WHAT YOU NEED TO DO.
A - Answer these questions using the article on oil prices.
(i) By how much have diesel prices risen in the last two months?
(ii) How many barrels per day does the Philippines require?
(iii) What is the size of the global supply gap?
B - Continue the article on rising oil prices, picking up right after its final sentence.
═══ TEXT EXCERPT
October 23, 2021

Oil prices are expected to rise further until early 2022, according to the DOE’s chief economist.

Prices of petroleum products are projected to rise further until early next year, according to Department of Energy Secretary Alfonso Cusi, due to the present global oil supply crisis.

Cusi, in an interview with ABS-CBN News Channel on October 20, 2021, ascribed the recent increase in oil prices to global market trends.

Oil producers and exporters are only supplying 100 million barrels per day (bpd) while demand is at 103 million bpd, resulting in a global supply gap of roughly 3 million bpd.

Despite increased demand, the Organization of Petroleum Exporting Countries and its Allies (OPEC+) is adhering to its goal to modestly boost output by 400,000 bpd through April 2022, as several countries recover from the pandemic’s effects.

Cusi stated that, despite the Philippines’ ability to obtain the required supply of 435,000 bpd, oil prices are still determined by global market trading.

Diesel prices have risen by PHP8.65 in the last two months, gasoline by PHP7.20, and kerosene by PHP8.05.

However, the DOE chief hopes that with all of the government’s actions, price spikes in the local market would be regulated.

Not a fare hike, but a subsidy

Cusi stated he is personally opposed to a fare hike, which is being proposed by public utility vehicle (PUV) drivers in response to rising fuel costs.

“We (DOE) were against it (the fare hike). Let us find a solution, similar to the Pantawid Pasada and all other subsidies for the public sector,” he remarked.
══════
═══ DATA EXTRACT
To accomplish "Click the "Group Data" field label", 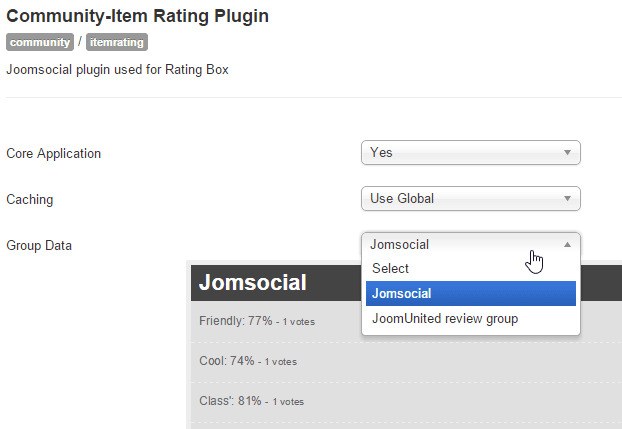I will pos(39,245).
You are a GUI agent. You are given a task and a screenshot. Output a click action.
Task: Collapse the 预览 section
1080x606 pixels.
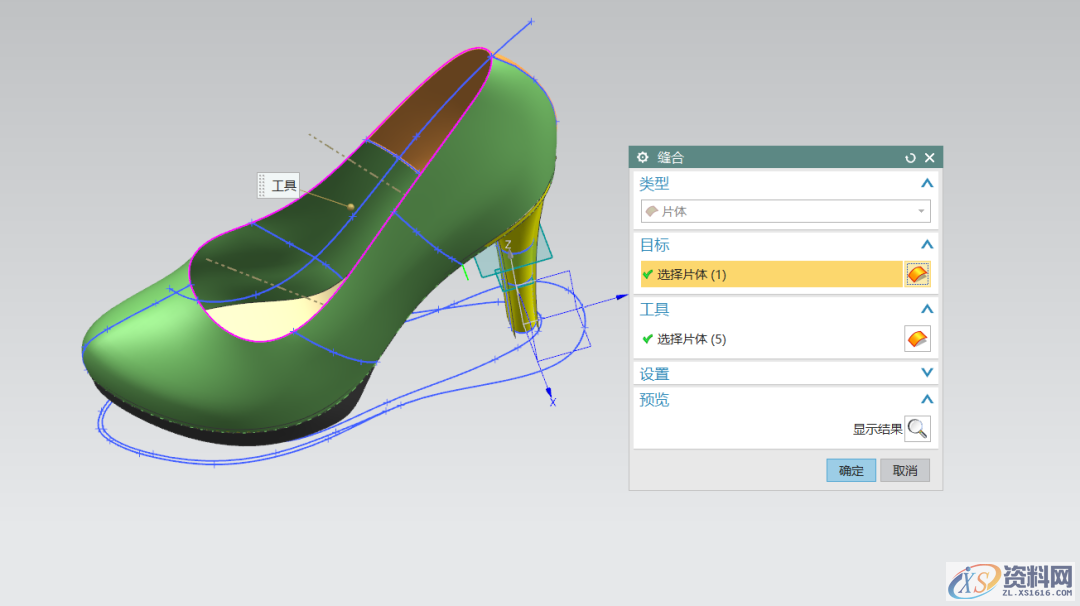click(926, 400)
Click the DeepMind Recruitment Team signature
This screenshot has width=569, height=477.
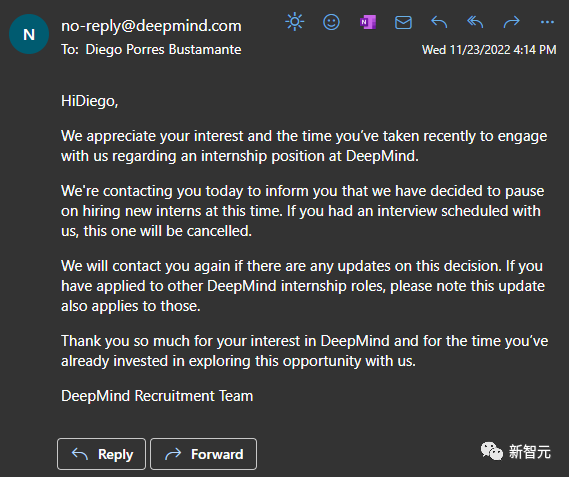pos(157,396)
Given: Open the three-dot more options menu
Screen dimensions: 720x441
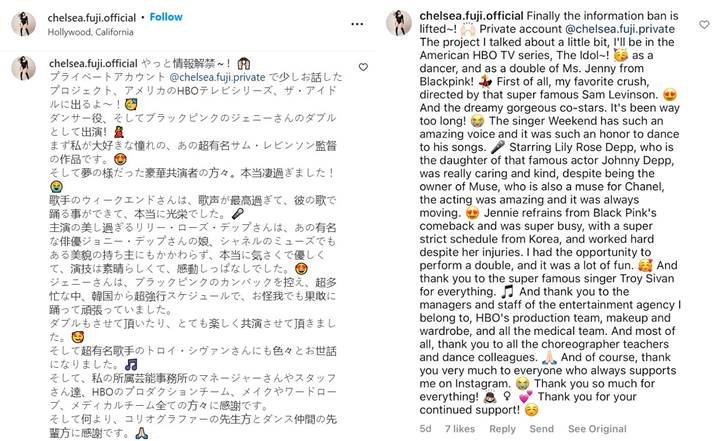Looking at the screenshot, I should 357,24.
══════
RESPONSES BY TASK.
A -
(i) PHP8.65
(ii) 435,000 barrels per day
(iii) Roughly 3 million barrels per day

B -
Cusi said the DOE has asked lawmakers to revise the oil deregulation statute in light of the possibility that major oil price increases would occur again in the future.

He said, “to give DOE more authority in circumstances like these and to reclaim (the) government’s participation in oil trading.”

Legislative policies, according to the energy secretary, are needed to provide DOE more authority to interfere when oil prices rise dramatically for an extended period of time.

When global oil prices crossed the USD80 barrier, he declared the Bayanihan Law authorized the suspension of oil excise tax collection. This legislation, however, has already passed its expiration date.

“What we want in the statute is the ability to suspend it (the excise tax) in certain atypical circumstances,” Cusi added. “Our options are limited in a circumstance like this.”

He estimates that if the excise duty on oil is suspended, pump prices will be cut by PHP8 to PHP10 per liter.

“To achieve that, we need a law,” Cusi said, adding that an executive order from the Palace alone would not be enough to stop the collection of excise taxes on petroleum goods.